No contrato social vigente, a variável crescimento econômico tem sido residual. O crescimento tem sido o possível depois de atendidas as demandas dos programas sociais. Se por algum motivo a situação da economia melhora e o crescimento se acelera, o Congresso vota por elevação na velocidade de crescimento do valor dos benefícios vinculados aos programas sociais. A melhor expressão do contrato social atual é a regra que vincula o crescimento do benefício real do salário-mínimo ao crescimento do PIB. Dado que o crescimento do gasto público com programas sociais vinculados ao piso salarial se deve a dois motivos — o crescimento do valor real do salário-mínimo e o da cobertura, que, devido à dinâmica populacional, é positiva e crescente —, a regra em vigor, necessariamente, fará com que o gasto cresça a velocidade superior ao crescimento do PIB. O contrato social vigente requer crescimento da carga tributária. Por mais que ela seja muito elevada, o forte processo de formalização sugere que há espaço para elevação adicional da carga sem necessidade de elevação da carga tributária legal. No entanto, a elevação da carga tributária legal está sempre na agenda, como ilustrado pelo recente debate em torno da recriação da CPMF. 

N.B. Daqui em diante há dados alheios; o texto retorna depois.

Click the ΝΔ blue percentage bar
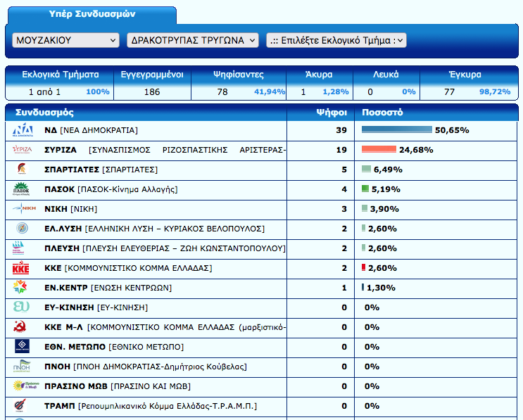The height and width of the screenshot is (420, 523). point(396,130)
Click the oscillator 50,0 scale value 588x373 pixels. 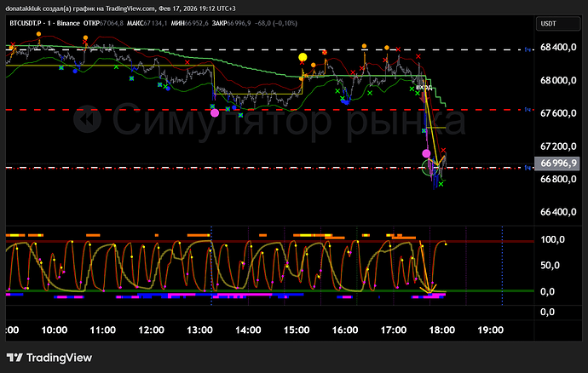(x=553, y=267)
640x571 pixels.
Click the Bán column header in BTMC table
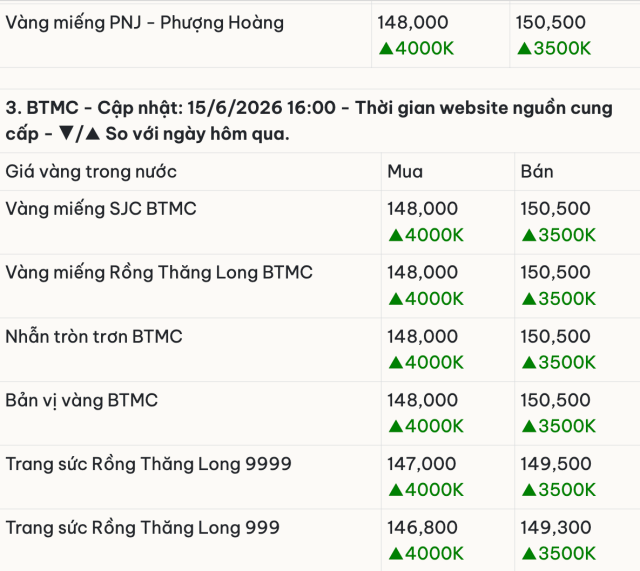click(x=537, y=171)
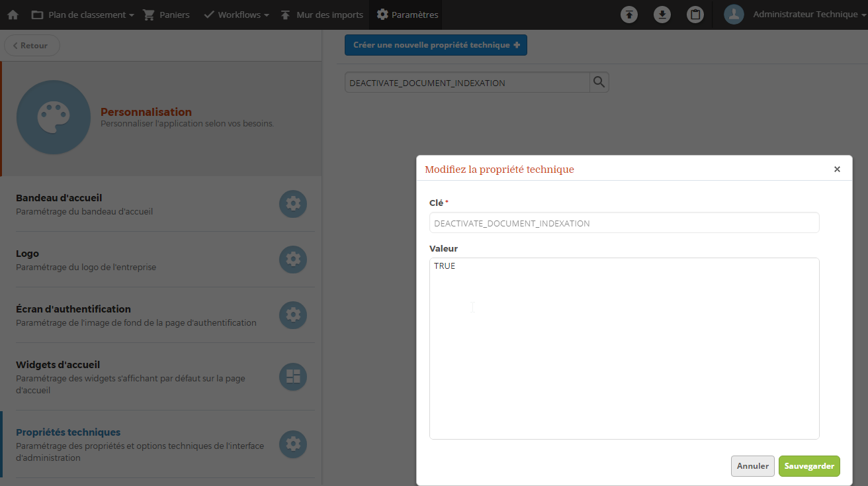Close the Modifiez la propriété technique dialog
Image resolution: width=868 pixels, height=486 pixels.
837,170
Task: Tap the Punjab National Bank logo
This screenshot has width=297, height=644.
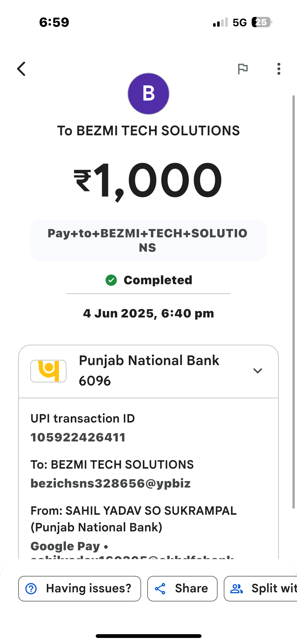Action: tap(48, 371)
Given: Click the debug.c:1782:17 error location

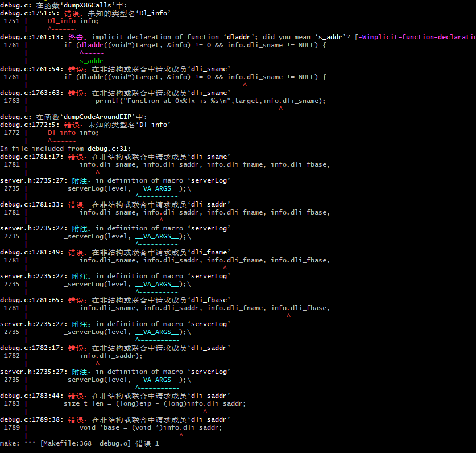Looking at the screenshot, I should 32,348.
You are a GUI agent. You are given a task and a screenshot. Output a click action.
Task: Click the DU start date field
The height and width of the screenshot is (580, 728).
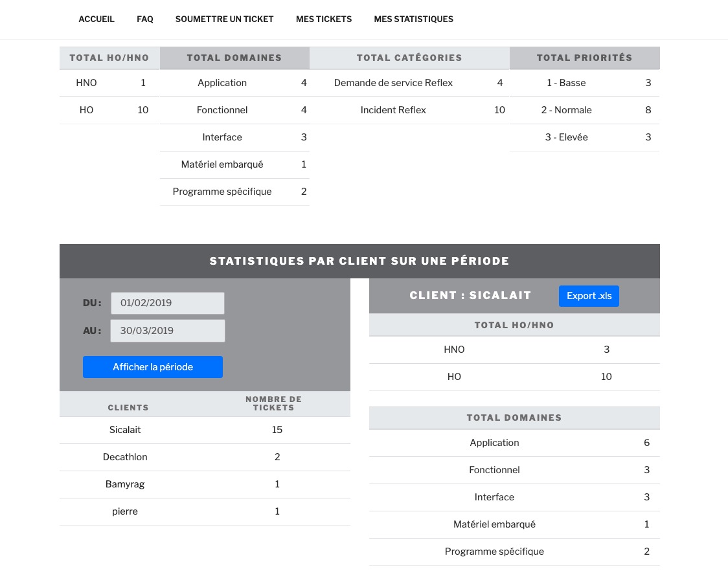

Podemos afirmar que até o final do primeiro governo Dilma, existia certo apoio a contínua expansão da carga tributária, ao aumento relativo e progressivo do salário mínimo e à expansão de programas sociais de redistribuição de renda - especialmente para focados na base da pirâmide. A política de aumento real do salário-mínimo foi um exemplo importante do pacto da redemocratização. Vivemos sob o maior poder de compra nos últimos 30 anos. Trata-se da renda básica de mais de 46 milhões de brasileiras e brasileiras segundo o DIEESE. Ou exemplo é a evolução da redução da pobreza extrema no país. Na última década quase 20 milhões de cidadãos foram incorporados à economia e à esfera de mínima dignidade social exigida pela Constituição de 88 (contudo ainda temos um Portugal inteiro de miseráveis). O dado é relevante na medida em que os números pararam de cair desde 2013. Mais um exemplo de que, com o fim do crescimento econômico da era Lula, as partes do contrato precisam re-discutir os termos da distribuição.











Ou seja, nosso golpe conta com a mídia, o carisma de líderes conservadores, o oportunismo cínico da aposição e, certamente, com muita estupidez. Mas, tal como no caso norte-americano, estamos também diante de um grave dilema distributivo. Para além de juízes celebridades e defesa de causas ridículas, como o suposto direito nacional de viajar para parques temáticos nos EUA, os manifestantes em verde-amarelo rejeitam o contrato social tal como o conhecíamos. Para eles, e, na verdade, para todos nós caso o golpe em curso seja bem sucedido, ele acabou. 

As manifestações apresentaram um caráter fortemente elitista e  racializado. Famílias brancas com com estudo superior (77% dos entrevistados disseram possuir curso superior completo) e com rende de mais de 10 salários mínimos. Não temos como saber com certeza o perfil de mobilidade social desses manifestantes. Seria um dado interessante na medida em que nos mostraria como essas pessoas interpretaram o processo de grande inclusão social das últimas duas décadas. Arrisco um palpite. "Queremos nosso país de volta", reivindicam os manifestantes. Devemos entender: queremos baixa inflação para o nosso consumo e alto desemprego para mão de obra barata. Alta desigualdade social e gastos com segurança pública, mas para todo o pacote da seguridade social. Queremos cortar gastos e não aumentar os impostos. A imagem-símbolo da manifestação (do golpe?), na qual uma família branca de classe média-alta do Rio de Janeiro vestindo verde-amarelo passeia com sua babá de informe, ilustra bem qual Brasil a direita que ocupou as ruas gostaria de resgatar: o Brasil anterior ao contrato social da redemocratização. 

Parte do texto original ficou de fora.